*** Records shown Section Begins ***

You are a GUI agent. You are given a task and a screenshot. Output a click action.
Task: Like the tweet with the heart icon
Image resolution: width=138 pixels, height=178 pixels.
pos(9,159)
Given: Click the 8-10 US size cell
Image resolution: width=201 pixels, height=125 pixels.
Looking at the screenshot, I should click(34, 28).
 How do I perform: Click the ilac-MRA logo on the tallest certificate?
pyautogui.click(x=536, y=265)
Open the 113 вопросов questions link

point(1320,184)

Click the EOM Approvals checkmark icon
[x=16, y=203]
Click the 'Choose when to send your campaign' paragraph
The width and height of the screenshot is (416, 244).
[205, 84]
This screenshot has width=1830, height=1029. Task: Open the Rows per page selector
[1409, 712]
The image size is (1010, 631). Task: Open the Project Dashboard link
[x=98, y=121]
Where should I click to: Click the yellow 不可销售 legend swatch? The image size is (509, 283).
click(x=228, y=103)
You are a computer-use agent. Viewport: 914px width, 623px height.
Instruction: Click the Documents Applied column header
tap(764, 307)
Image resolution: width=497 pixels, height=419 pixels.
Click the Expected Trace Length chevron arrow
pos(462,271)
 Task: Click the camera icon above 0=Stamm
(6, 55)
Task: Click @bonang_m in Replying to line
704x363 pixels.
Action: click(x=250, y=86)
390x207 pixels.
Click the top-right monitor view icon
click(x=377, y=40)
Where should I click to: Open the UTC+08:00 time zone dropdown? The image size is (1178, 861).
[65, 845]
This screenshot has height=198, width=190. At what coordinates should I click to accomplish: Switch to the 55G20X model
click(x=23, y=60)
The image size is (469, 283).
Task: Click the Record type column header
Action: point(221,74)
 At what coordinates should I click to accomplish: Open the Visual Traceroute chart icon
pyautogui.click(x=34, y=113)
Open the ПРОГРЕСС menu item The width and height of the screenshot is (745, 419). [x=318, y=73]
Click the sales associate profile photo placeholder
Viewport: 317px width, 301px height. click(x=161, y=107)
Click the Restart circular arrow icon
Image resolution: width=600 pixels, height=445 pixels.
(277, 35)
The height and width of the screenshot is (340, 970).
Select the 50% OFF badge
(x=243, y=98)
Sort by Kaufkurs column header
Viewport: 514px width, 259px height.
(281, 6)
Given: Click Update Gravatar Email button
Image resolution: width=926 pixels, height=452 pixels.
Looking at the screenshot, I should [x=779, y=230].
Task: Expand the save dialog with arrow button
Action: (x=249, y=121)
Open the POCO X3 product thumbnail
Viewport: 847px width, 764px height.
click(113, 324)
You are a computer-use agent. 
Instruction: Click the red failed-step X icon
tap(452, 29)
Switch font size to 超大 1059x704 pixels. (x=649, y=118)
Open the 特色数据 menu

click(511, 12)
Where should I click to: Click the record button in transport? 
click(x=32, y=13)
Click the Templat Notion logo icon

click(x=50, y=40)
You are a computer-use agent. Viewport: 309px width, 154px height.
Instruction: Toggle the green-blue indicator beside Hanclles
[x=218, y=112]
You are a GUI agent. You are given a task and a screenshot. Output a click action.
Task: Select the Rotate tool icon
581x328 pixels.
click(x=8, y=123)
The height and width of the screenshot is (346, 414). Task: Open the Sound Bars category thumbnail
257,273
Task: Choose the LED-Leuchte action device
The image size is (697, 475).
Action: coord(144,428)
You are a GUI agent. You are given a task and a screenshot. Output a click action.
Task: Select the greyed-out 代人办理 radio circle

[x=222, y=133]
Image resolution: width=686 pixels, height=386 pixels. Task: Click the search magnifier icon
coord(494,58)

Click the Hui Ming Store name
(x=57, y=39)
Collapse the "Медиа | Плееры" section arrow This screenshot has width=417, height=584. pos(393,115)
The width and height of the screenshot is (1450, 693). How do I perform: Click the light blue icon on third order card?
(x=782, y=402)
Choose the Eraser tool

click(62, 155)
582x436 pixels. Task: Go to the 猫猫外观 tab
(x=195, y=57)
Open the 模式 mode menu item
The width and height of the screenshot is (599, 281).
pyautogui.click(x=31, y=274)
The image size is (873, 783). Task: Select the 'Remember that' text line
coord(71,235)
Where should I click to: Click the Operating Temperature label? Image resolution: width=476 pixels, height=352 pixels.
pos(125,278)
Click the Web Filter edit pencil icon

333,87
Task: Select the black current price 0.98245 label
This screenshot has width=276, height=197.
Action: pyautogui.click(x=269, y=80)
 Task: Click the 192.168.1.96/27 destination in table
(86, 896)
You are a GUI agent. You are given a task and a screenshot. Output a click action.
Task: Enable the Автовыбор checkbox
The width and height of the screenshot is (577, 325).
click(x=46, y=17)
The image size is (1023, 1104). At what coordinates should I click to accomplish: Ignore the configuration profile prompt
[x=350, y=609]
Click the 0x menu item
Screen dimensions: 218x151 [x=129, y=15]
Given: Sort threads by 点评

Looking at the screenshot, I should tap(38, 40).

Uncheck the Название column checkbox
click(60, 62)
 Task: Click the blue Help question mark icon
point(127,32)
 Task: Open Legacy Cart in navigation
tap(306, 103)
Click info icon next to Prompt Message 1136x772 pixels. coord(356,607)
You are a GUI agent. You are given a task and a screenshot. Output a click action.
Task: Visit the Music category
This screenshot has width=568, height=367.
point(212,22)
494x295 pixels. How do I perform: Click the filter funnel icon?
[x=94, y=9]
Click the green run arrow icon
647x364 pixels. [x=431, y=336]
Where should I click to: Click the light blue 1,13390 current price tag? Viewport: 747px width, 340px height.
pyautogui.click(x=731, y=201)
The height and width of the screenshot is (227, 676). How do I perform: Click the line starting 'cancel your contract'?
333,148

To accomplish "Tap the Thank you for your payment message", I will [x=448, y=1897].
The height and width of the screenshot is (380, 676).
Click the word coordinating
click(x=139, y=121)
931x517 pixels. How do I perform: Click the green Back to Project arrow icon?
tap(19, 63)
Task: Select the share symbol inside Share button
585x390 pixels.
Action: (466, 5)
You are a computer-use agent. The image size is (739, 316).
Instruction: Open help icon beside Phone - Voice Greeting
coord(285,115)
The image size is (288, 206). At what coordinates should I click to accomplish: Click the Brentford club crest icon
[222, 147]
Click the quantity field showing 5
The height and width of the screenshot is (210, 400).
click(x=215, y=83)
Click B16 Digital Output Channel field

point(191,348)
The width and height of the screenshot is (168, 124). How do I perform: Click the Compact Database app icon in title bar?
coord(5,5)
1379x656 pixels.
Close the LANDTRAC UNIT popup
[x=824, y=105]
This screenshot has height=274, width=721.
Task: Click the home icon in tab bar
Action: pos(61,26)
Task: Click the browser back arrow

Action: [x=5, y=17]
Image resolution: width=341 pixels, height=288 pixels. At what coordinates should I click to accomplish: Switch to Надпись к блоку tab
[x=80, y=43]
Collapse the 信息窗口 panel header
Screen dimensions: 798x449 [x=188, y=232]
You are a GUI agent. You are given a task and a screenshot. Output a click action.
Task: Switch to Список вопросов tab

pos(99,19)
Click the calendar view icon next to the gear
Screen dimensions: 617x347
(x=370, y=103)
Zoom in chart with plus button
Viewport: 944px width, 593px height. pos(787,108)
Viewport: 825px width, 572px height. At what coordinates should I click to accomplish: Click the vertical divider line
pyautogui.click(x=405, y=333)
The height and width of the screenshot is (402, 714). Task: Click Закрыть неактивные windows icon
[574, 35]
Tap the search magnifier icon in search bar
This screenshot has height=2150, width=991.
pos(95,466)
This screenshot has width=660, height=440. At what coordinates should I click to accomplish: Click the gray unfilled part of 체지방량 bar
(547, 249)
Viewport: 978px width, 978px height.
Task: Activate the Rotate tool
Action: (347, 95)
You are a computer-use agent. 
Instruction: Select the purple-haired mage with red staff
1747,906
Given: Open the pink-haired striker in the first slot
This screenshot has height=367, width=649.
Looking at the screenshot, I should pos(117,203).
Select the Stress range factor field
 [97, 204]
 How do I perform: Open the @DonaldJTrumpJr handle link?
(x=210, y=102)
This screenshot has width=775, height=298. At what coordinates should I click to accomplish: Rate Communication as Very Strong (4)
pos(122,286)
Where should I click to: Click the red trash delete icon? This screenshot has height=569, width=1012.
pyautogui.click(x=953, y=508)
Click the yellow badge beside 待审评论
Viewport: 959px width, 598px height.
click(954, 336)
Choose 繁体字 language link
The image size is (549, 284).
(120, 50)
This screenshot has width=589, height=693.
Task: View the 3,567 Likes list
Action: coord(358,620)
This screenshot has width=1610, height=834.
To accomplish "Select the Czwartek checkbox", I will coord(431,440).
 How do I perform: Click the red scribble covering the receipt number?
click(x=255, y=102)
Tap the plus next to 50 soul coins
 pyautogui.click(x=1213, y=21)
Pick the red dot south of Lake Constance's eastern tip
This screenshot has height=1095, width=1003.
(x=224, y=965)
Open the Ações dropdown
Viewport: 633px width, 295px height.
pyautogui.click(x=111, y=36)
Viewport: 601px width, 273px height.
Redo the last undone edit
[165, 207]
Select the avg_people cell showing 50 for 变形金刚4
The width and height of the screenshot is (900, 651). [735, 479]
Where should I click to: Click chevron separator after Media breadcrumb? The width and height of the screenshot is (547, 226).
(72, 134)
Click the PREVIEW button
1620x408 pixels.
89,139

*** Records shown Section Ends ***

Work instructions — Where the line holding "Image resolution: width=497" appears in the listing above, start reproducing exactly, and end with the line holding "390x207 pixels.".

Answer to this problem —
Image resolution: width=497 pixels, height=419 pixels.
Click the Expected Trace Length chevron arrow
pos(462,271)
 Task: Click the camera icon above 0=Stamm
(6, 55)
Task: Click @bonang_m in Replying to line
704x363 pixels.
Action: click(x=250, y=86)
390x207 pixels.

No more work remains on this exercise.